The first semester of my freshman year, I never went into the DC without someone with me. The days nobody could eat with me, I would skip meals or burn through my flex money.
The stigma of sitting by myself was just too unbearable. And I know it wasn’t just me, either.
Everyone at Bethel has had that experience where somebody asks to sit with you in the Dining Center, and you can tell it’s just because they don’t want to sit alone. But you don’t want to sit by yourself either, if you’re completely honest with yourself.
So you’re grateful for each other as you sit across the table and ask them to remind you of their major and hometown. But you’re mostly just using each other to avoid feeling awkward by yourselves.
It might still be awkward anyway, though. And the whole interaction is a little bit like a transaction. And you feel a little icky afterward. But you also know that you’re probably going to do it again, because you don’t want to be seen in the DC by yourself while full suites and freshman dorm floors take up entire tables and look on with pity.
There’s an obsession with community at Bethel. But sometimes I wonder if it’s more of an obsession with the appearance of community than it is authentic companionship.
Getting over the fear of doing things by myself on campus wasn’t easy. But in the end, I have found a lot of freedom, meaning and joy in doing stuff alone.
Loneliness vs. being alone (they’re not the same thing)
It was the first night of Welcome Week, and all of my freshman hall was crammed into the Nelson lobby. We had moved in and bid our final farewells to our parents, and now everyone was officially scoping out who their future spouse might be in the sweaty crowd.
The RD commanded the room, and we all awaited instructions not to drink alcohol or sneak boys into our rooms past visiting hours. While those things probably were mentioned, I only took away one piece of advice from the speech. “If you find yourself alone in your dorm room watching ‘The Office,’ know that there are plenty of things to do at any time. You can make the choice not to be lonely.”
Every time I found myself alone after that, whether it was going to church, cooped up in my dorm doing homework on the weekends or practicing my violin, I felt a tug of guilt for not having someone else with me.
This is my fault, I would tell myself. I’m wasting my time in college by not having a group of friends around.
But the problem wasn’t that I was doing things alone. The problem was that I believed loneliness and being alone were the same thing, and that every time I was by myself, I was, in fact, in a pitiable state of loneliness.
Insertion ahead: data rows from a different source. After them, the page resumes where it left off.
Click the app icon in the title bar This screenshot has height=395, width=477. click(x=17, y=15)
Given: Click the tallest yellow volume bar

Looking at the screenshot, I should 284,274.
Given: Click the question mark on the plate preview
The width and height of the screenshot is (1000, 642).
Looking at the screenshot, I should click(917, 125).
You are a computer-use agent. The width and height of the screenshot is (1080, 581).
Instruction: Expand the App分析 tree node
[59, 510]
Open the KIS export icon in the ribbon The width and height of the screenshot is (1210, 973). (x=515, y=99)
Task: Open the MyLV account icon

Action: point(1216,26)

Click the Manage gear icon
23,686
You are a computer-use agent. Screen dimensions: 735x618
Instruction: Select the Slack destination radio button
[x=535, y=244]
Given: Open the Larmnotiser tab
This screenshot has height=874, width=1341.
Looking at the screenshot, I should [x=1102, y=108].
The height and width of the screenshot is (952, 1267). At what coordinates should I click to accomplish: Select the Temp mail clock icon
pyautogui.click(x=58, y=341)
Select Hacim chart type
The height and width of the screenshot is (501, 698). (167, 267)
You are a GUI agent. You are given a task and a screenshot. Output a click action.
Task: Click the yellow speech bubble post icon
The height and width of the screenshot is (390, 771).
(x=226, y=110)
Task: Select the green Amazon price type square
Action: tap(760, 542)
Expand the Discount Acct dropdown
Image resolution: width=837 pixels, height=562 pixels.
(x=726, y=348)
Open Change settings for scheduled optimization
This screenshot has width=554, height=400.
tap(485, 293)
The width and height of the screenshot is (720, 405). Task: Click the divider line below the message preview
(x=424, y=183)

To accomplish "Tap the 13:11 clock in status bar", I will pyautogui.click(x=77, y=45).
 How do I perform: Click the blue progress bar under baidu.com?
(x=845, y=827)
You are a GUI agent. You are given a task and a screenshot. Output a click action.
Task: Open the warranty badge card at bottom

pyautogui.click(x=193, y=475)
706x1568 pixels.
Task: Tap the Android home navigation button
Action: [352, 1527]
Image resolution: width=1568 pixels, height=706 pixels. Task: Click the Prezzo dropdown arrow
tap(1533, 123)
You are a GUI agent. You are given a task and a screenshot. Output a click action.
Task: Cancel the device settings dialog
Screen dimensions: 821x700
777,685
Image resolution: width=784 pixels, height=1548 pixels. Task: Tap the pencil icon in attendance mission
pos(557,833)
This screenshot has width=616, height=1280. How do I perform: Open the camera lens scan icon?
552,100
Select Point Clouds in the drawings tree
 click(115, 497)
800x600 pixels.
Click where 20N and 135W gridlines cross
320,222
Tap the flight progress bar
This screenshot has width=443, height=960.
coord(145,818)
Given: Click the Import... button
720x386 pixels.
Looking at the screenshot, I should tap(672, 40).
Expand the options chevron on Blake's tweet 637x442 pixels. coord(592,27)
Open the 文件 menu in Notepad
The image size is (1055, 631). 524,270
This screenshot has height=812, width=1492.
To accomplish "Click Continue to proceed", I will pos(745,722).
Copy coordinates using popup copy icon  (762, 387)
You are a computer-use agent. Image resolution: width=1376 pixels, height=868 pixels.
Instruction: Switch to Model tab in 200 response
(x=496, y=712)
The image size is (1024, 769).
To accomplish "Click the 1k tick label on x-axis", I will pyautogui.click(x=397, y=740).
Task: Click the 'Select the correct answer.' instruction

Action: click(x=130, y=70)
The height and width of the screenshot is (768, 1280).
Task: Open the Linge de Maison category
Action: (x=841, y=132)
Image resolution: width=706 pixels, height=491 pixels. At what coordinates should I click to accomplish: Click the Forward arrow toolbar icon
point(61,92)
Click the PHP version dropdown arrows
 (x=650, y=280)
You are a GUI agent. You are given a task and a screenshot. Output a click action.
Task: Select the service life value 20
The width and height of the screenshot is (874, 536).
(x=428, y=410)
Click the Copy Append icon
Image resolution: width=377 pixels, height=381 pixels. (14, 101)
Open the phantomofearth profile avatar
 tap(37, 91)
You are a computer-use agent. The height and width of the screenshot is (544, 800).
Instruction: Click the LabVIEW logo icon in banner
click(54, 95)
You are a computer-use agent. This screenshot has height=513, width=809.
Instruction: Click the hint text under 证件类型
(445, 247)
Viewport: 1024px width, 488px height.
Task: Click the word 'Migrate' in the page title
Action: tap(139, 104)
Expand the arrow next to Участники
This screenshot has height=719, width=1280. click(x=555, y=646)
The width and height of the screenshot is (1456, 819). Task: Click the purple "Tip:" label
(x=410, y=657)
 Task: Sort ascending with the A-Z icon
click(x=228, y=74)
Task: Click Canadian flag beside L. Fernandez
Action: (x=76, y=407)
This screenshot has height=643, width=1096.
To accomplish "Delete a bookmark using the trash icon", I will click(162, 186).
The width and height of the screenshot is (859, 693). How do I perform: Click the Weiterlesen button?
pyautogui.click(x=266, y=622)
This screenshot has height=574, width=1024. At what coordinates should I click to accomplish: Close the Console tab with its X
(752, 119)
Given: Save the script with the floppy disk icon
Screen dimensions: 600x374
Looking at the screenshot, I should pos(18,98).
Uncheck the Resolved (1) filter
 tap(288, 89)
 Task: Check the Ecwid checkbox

After a lot of reflection, I’ve found that, for me, loneliness is actually more of a self-perception issue. It’s floundering in that space between what my life looked like and what I thought it should look like. Looking back, it usually wasn’t the facts of my situation, but how I was interpreting them.
And if I’m completely honest, I think most Bethel students probably wouldn’t want my Bethel experience.
I’ve never had that full Lissner suite that took professional photos together, or a crowded table in the DC for daily lunches. My sophomore year, four of my suitemates moved out of our Arden Village townhouse the semester I returned from studying away. I spent most nights that winter by myself in an empty suite.
I certainly have made wonderful, lifelong friends at Bethel, especially on a one-on-one level. But the picturesque, big friend group that was portrayed as the universal Bethel experience at Welcome Week and on Instagram was something I never had.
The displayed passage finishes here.